俺だって、できれば履きたくはないけど、履かないといけない状況になった時、焦って履くなんてことにはなりたくないから練習だよ。」
そう言うと、2人は少し納得したのか落ち着いた。
「じゃ、じゃあスカート見に行こっか。」
若菜さんのその声で、俺たちは再び足を進め始めた。
◆◆◆◆
その後、スカートを見るついでに若菜さんが俺に可愛い系の服を着せようと暴走したりもしつつ、スカートを2着、スカートに合うようなトップスを3着、そして秋から初冬、もしくは普通に冬まで使えるように、茶色のトレンチコートを買って、今回のショッピングはお開きとなった。

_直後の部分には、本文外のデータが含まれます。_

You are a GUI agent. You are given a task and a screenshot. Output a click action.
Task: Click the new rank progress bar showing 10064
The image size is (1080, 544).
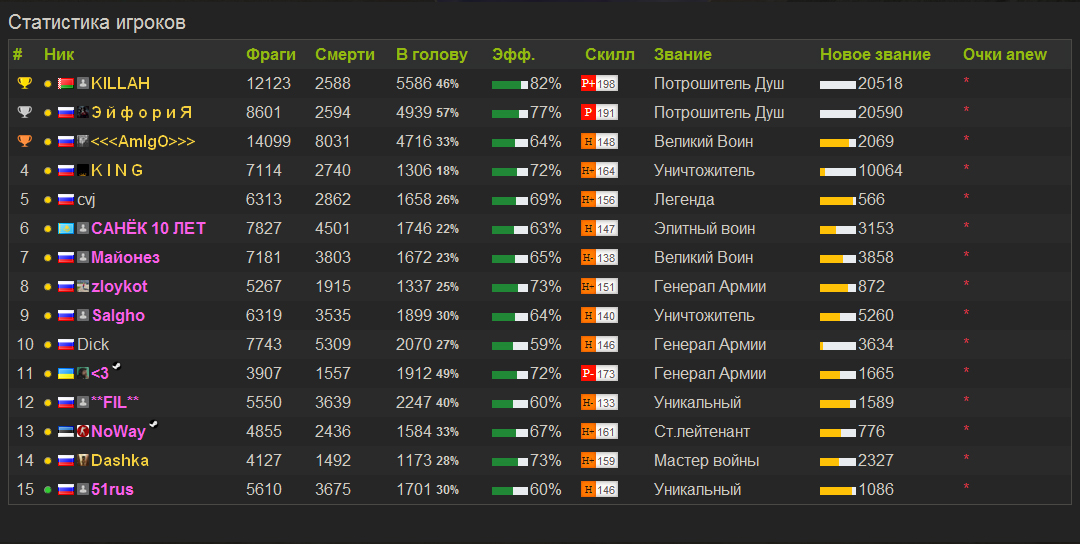(837, 171)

お別れの際、若菜さんが「送って行こうか?」と言ってくれたが、バスのチケットを往復で買ったからと遠慮し、トークアプリのIDを交換した後、解散となった。
「お兄ちゃん、今日は楽しかった?」
亜希が聞いてくる。
「まあ、色々知らなかったことも知れたし、多少はな。男だった時も、もうちょっと見る理由でもあったら、今日みたいに楽しめたかもな?とか思ったり。」
「そっか。」
「ていうか、今日の途中からずっと俺のこと『お兄ちゃん』って呼んでるぞ?
そこんところ注意しろよ。」
「え…、本当だ。素で間違えてたよ。
っていうか、それを言うならおに、お姉ちゃんだって口調が男の時に戻ってるよ。
そこんところ気をつけないと。」
「俺はあえてやってんの。
バスの中、運転手さんしかいないし、大丈夫だろ。」
そう言った後、2人そろって笑い合い、その後場が静まる。
そうすると、亜希が神妙な顔つきで口を開いた。
「お姉ちゃん、少しは女の子としての生活に前向きに慣れた?」
思わず反射的に亜希の方を向いた。
亜希は口元こそ笑っているものの、目はまっすぐとこちらを見つめていた。
そんな亜希を見て、俺は少し脱力して口を開いた。
「ああ、2人のお陰で少しはなんとかなりそうだ。」
そうして、また場を静寂が支配する。
だが、気まづい雰囲気はなく、むしろどこか心地よい静寂だった。
ーーーこうして、俺の女になって初めてのショッピングは終わった。
買い物長くなり過ぎたので、スカート以降割愛。